:: Data to use ::
- - -
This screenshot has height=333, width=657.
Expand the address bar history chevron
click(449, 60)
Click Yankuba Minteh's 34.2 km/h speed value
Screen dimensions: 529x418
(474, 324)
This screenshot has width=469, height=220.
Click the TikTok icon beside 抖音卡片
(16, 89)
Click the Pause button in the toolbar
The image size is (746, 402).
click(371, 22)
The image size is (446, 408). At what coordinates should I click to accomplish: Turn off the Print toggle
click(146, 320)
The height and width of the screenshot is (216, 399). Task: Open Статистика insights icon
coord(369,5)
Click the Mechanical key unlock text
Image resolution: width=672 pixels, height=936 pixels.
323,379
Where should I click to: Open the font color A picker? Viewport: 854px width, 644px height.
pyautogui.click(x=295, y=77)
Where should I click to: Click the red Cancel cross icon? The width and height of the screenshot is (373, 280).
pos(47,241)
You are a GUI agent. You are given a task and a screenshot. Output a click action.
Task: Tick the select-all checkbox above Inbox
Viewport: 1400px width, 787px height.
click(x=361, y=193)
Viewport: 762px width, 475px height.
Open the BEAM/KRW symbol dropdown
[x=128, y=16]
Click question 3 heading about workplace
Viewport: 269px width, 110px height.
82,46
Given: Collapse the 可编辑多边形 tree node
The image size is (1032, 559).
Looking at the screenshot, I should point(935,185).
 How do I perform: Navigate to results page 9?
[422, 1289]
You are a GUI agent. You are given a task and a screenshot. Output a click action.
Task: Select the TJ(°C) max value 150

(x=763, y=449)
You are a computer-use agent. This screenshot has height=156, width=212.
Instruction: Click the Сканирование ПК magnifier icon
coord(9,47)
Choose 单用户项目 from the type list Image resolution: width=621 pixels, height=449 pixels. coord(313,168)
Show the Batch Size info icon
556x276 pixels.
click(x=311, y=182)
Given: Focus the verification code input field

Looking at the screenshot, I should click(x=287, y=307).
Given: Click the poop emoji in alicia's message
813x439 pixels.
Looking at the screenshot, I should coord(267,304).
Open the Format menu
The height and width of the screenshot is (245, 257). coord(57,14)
- - -
:: Goal ::
Can you gather every line of the listing above that contains the string "icon", with case counting?

:: Result for this exercise ::
Click the TikTok icon beside 抖音卡片
The height and width of the screenshot is (216, 399). Task: Open Статистика insights icon
Where should I click to: Click the red Cancel cross icon? The width and height of the screenshot is (373, 280).
Instruction: Click the Сканирование ПК magnifier icon
Show the Batch Size info icon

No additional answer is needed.